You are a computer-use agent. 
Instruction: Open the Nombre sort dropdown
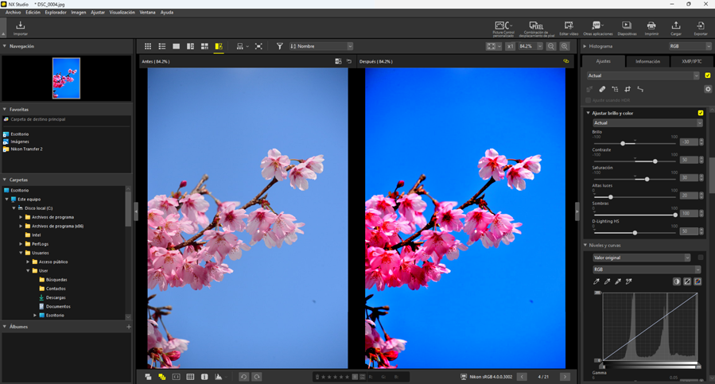pyautogui.click(x=321, y=47)
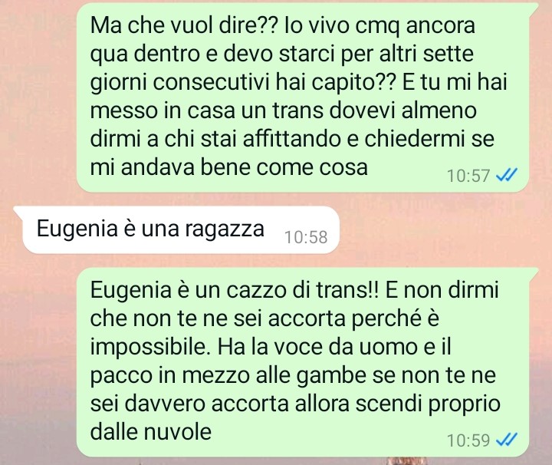Tap blue double-check receipt beside 10:57
The width and height of the screenshot is (552, 465).
coord(506,175)
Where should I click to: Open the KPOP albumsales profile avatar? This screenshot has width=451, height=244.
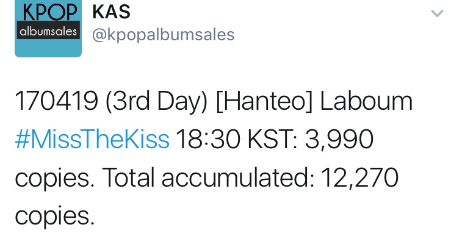[x=48, y=29]
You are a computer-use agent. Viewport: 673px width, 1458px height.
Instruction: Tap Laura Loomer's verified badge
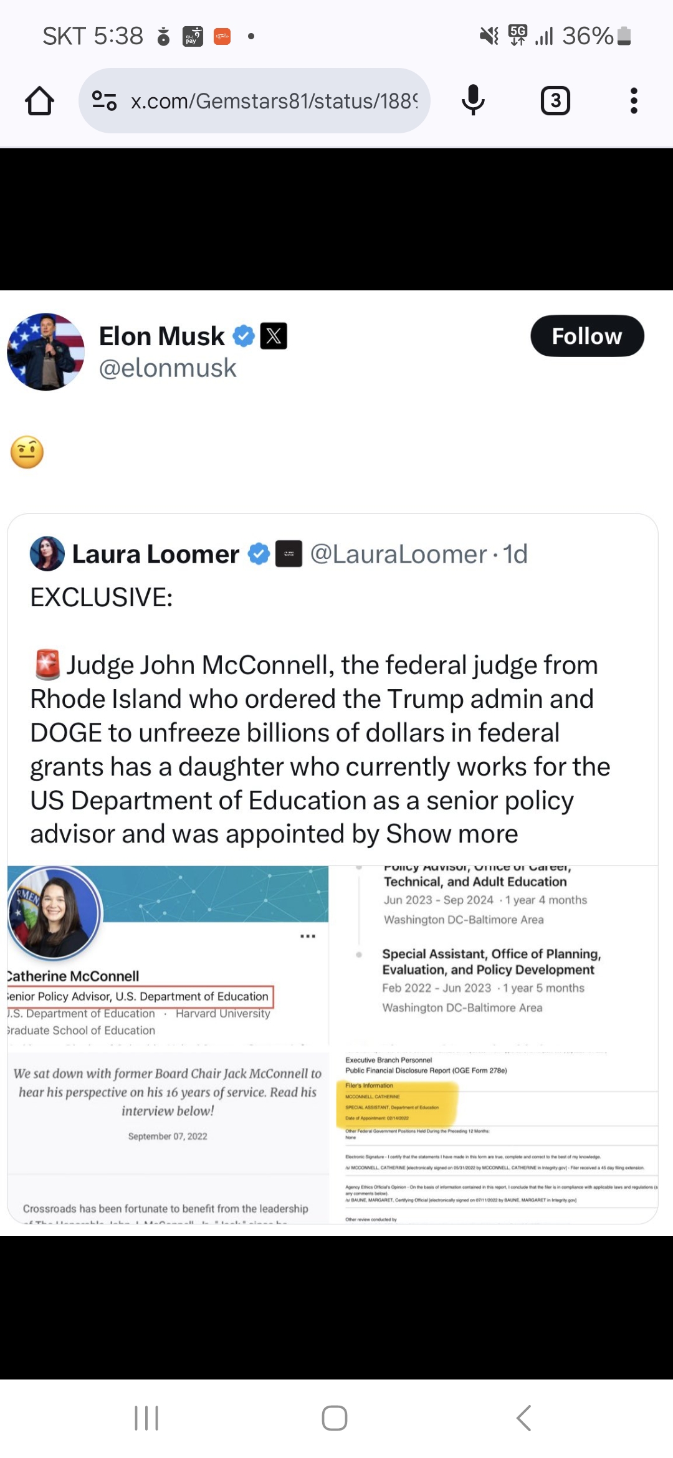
---
EXERCISE BRIEF: If a record holds a picture, drop the picture and return the rest of it exactly.

RESULT FOR THIS EXERCISE:
You are a computer-use agent. 
Instruction: Open the Nombre sort dropdown
pyautogui.click(x=321, y=47)
Tap blue double-check receipt beside 10:57
The width and height of the screenshot is (552, 465).
coord(506,175)
Where should I click to: Open the KPOP albumsales profile avatar? This screenshot has width=451, height=244.
[x=48, y=29]
You are a computer-use agent. Viewport: 673px width, 1458px height.
Instruction: Tap Laura Loomer's verified badge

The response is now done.